Echostar Technologies Corp.


----------



## Mark Lamutt (Mar 24, 2002)

I have received information that Dave, along with a few other Dish Network engineers will be monitoring this thread. If you have questions about the statement, I will try to get them answered for you.


----------



## Ron Barry (Dec 10, 2002)

Well this is good to hear. Glad to hear they are working on it.


----------



## ride525 (Aug 13, 2003)

It affected Harmony remotes also.


----------



## buddhawood (Nov 4, 2003)

Mark Lamutt said:


> I have received information that Dave, along with a few other Dish Network engineers will be monitoring this thread. If you have questions about the statement, I will try to get them answered for you.

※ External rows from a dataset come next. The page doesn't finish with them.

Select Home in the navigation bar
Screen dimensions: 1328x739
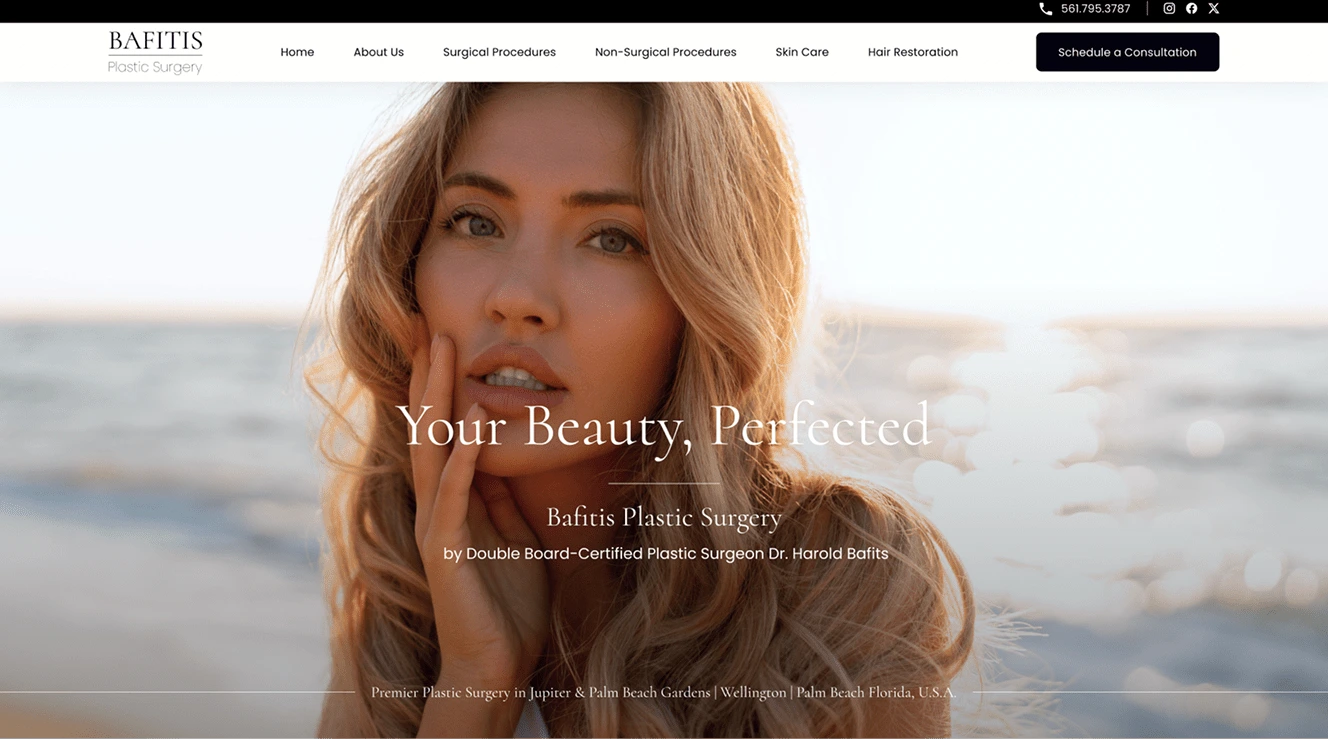coord(297,52)
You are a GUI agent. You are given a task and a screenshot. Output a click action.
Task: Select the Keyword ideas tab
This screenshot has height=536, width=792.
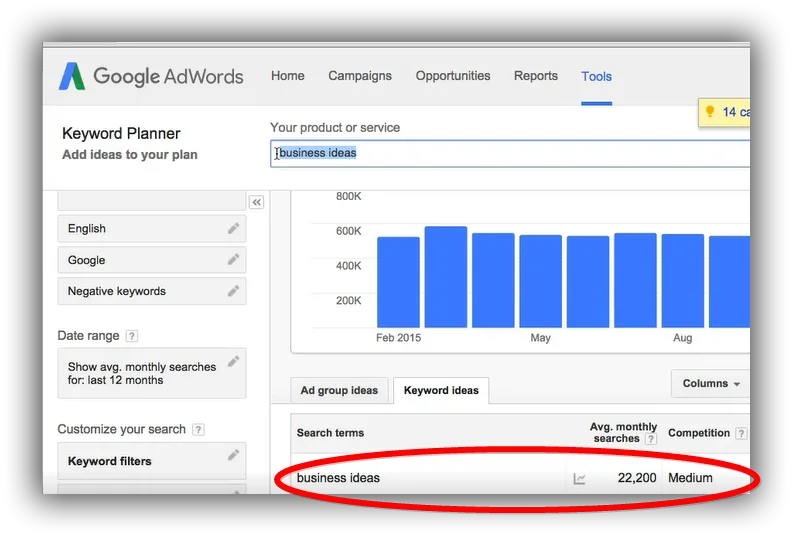click(441, 391)
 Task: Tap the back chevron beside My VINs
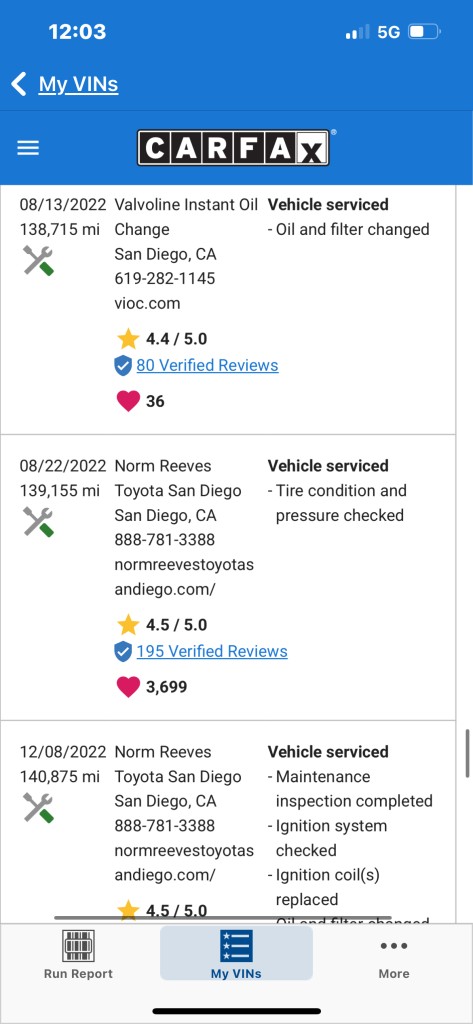point(18,84)
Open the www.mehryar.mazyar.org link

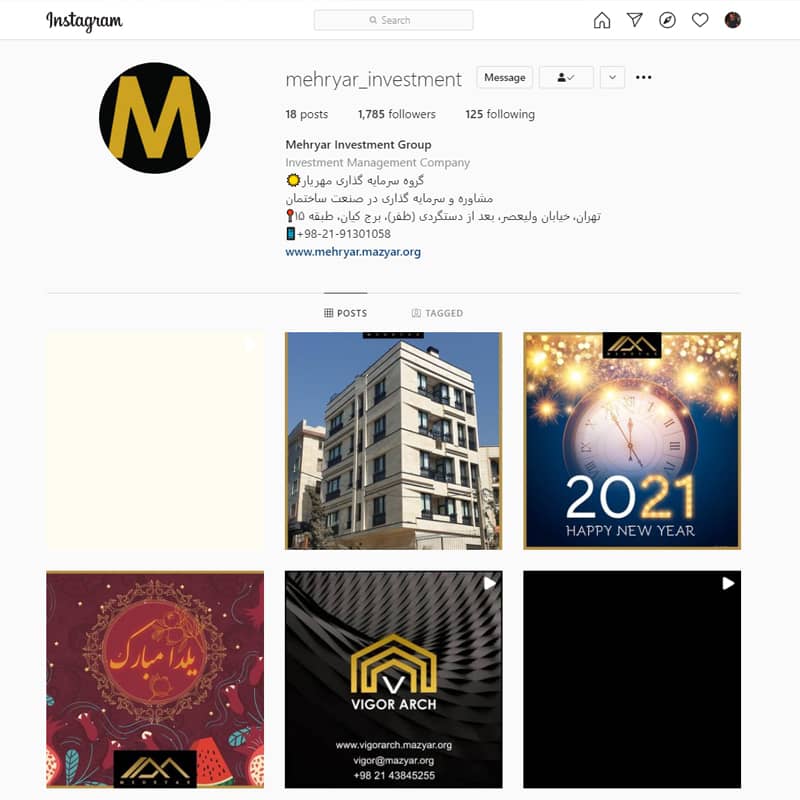pyautogui.click(x=353, y=252)
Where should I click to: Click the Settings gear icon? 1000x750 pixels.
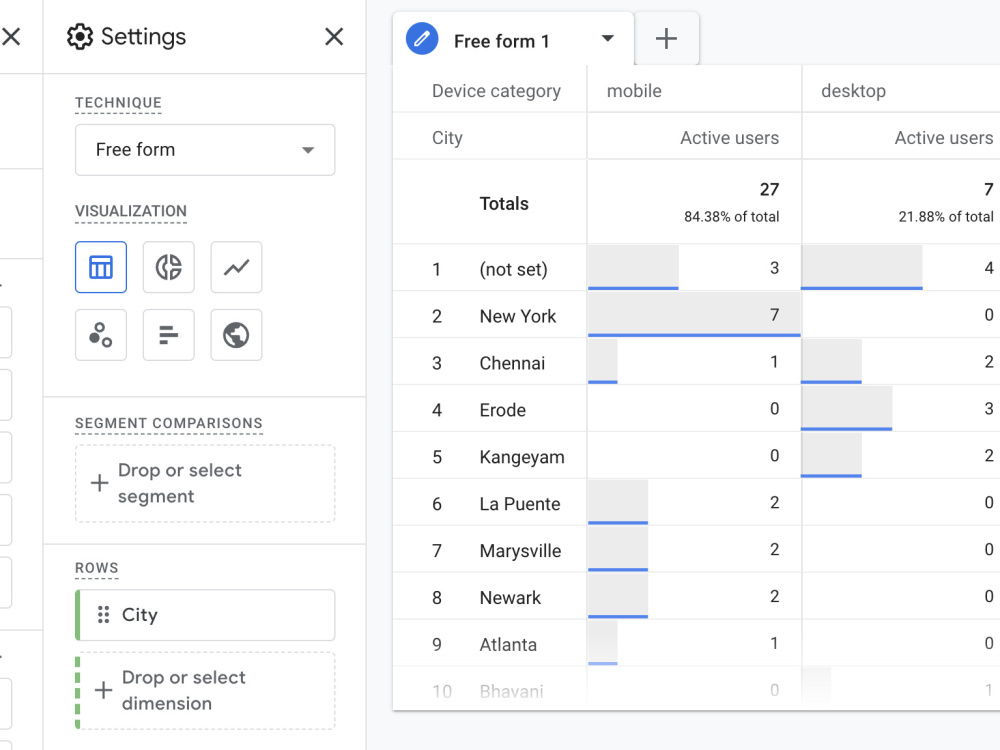click(x=80, y=37)
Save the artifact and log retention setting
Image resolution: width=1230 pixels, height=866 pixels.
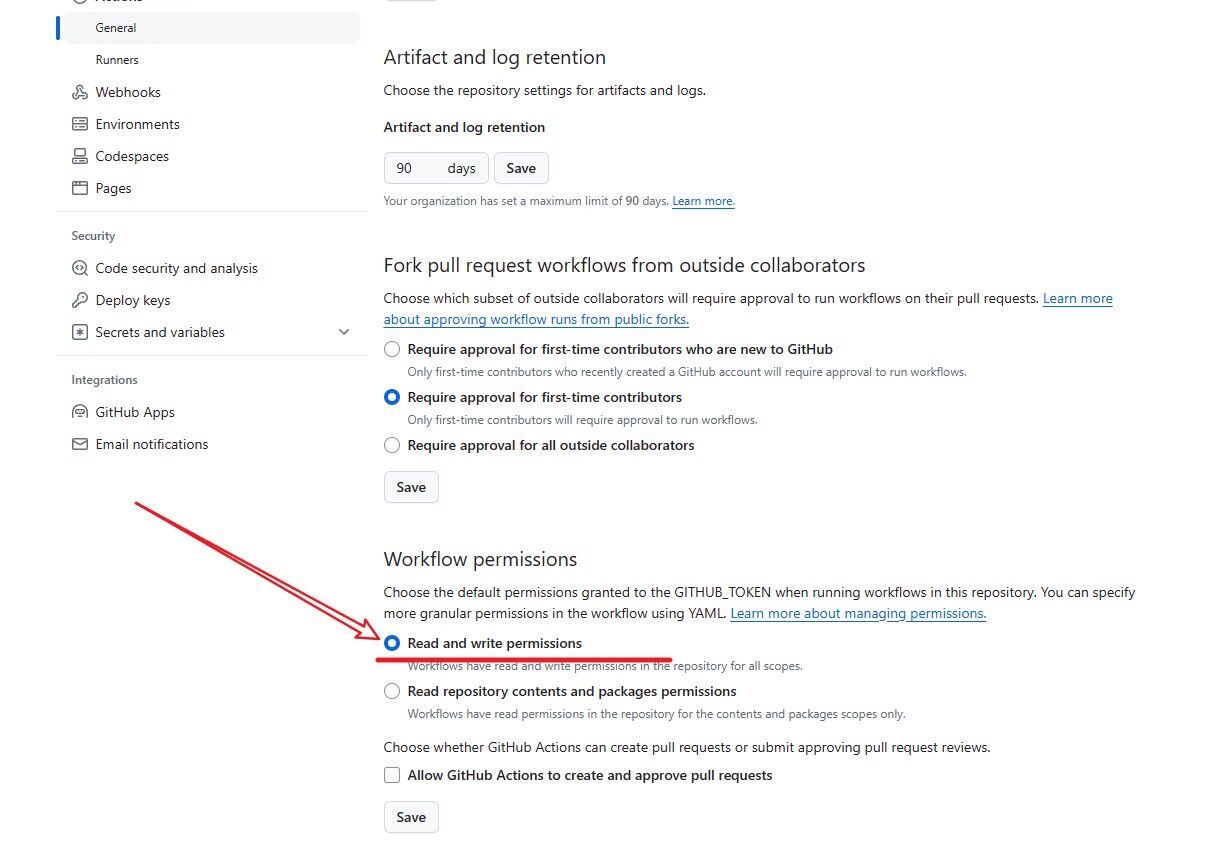click(521, 168)
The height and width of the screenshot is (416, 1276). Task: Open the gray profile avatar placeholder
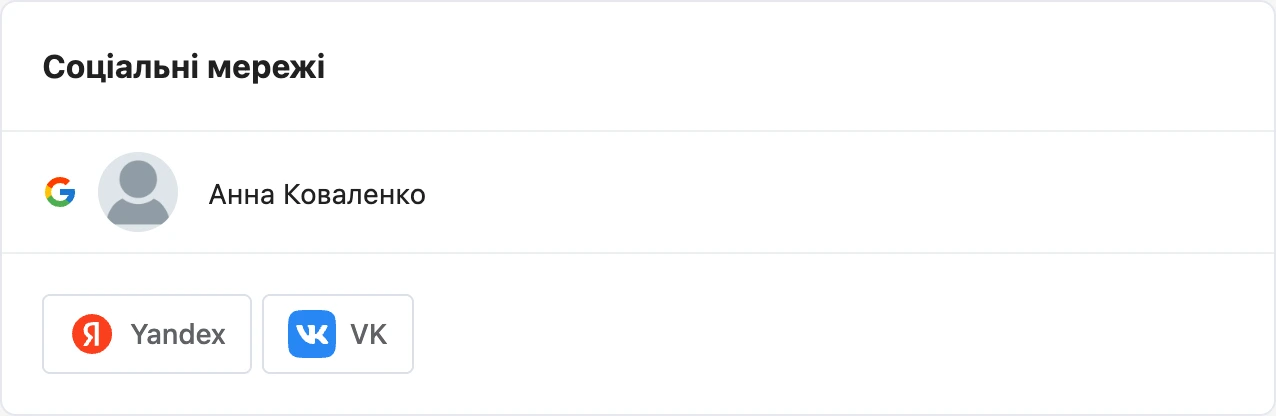point(138,192)
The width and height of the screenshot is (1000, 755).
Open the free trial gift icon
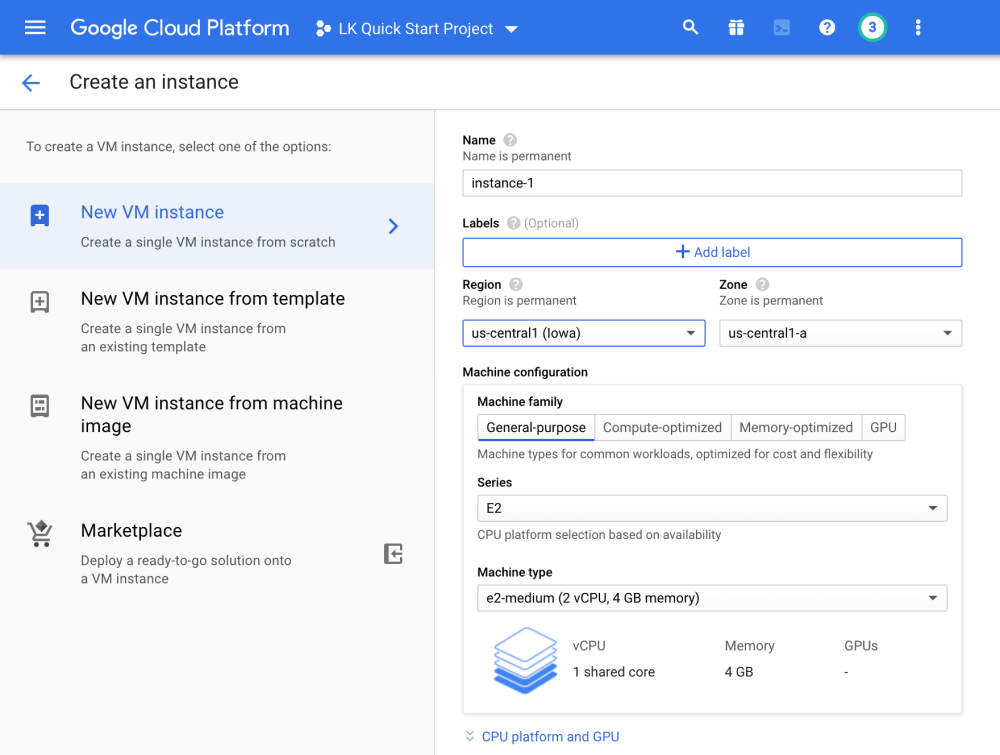(736, 28)
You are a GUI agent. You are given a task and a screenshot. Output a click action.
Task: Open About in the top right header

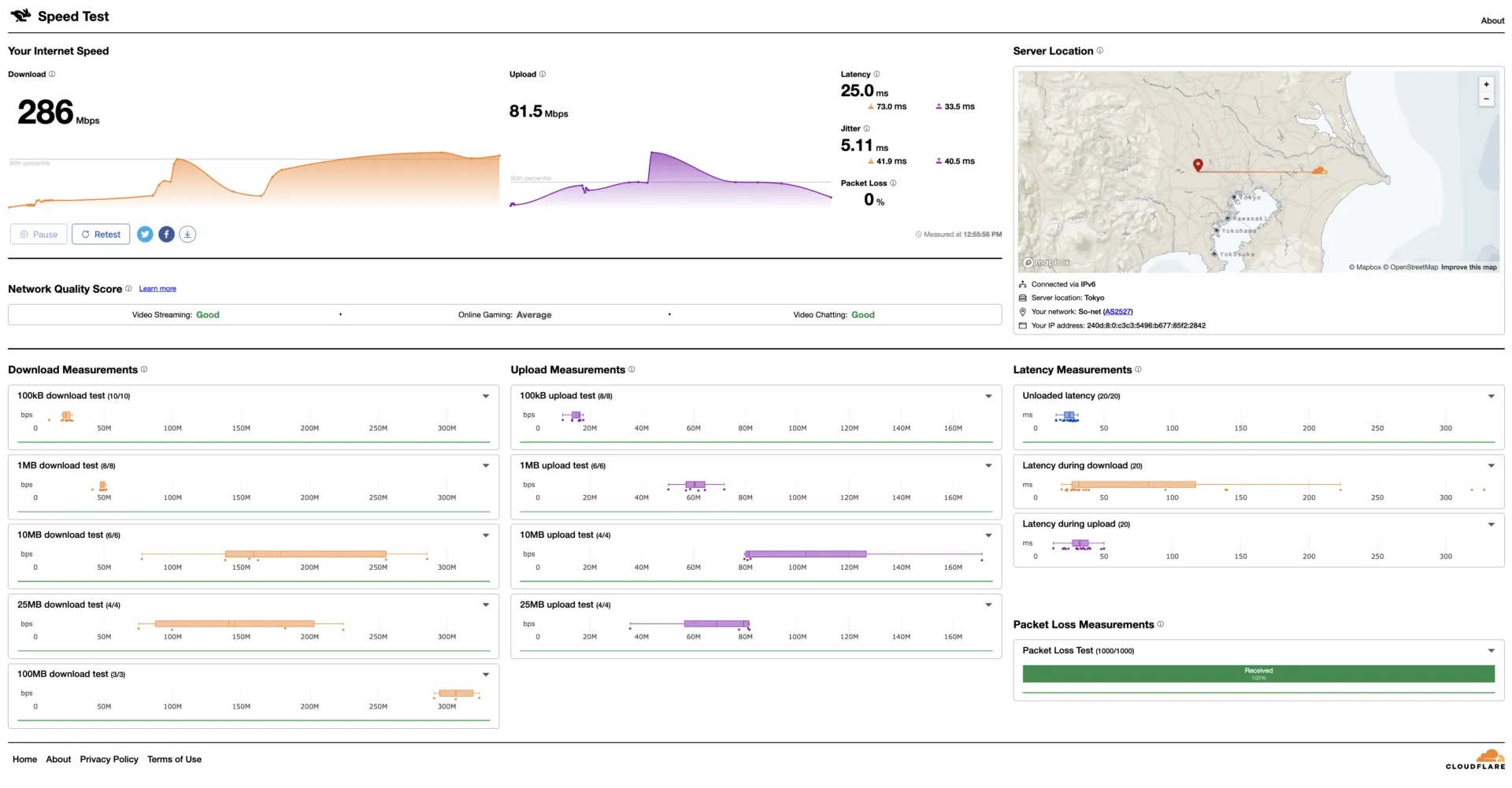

A huge thanks for posting this. I just replaced my 6000 with an old 3900 until this is fixed. I'd rather have Tivo than HD. But I will look forward to being able to have have both...again.


----------



## bradleys (Nov 6, 2003)

I have a Dish 6000 and Dish 501. I have three remotes (two black and one silver). ALL the remotes work on the 501. NONE of the remotes work properly on the 6000. (I've switched around the remote codes for these tests of course). So, the problem occurs on Dish remotes as well. I've also read that some other folks do NOT have problems with Dish remotes. However, MY Dish remotes are almost worthless on my 6000. It usually takes me about three or four tries to get the 6000 to pick up all four numbers for the HD services.

This post is not to flame Dish, just to let them know some additional information related to the problem.

Mini-rant - Dish, how about using channels 70-99 for HD rather than the horrible four digit 94xx numbers?

I'd LOVE to test the new software when it's available. I'll know IMMEDIATELY if the problem is fixed.


----------



## volfan615 (Sep 18, 2003)

Mark thanks for posting this. I just have my fingers crossed that this fix is only several weeks and not several months.


----------



## Cyclone (Jul 1, 2002)

I used to get that "continue to behave as if the button remained press" bug all of the time on the guide. Now that he mentions that its fixed, I can't say that I've seen it in a long time.


----------



## Neutron (Oct 2, 2003)

Cyclone said:


> I used to get that "continue to behave as if the button remained press" bug all of the time on the guide. Now that he mentions that its fixed, I can't say that I've seen it in a long time.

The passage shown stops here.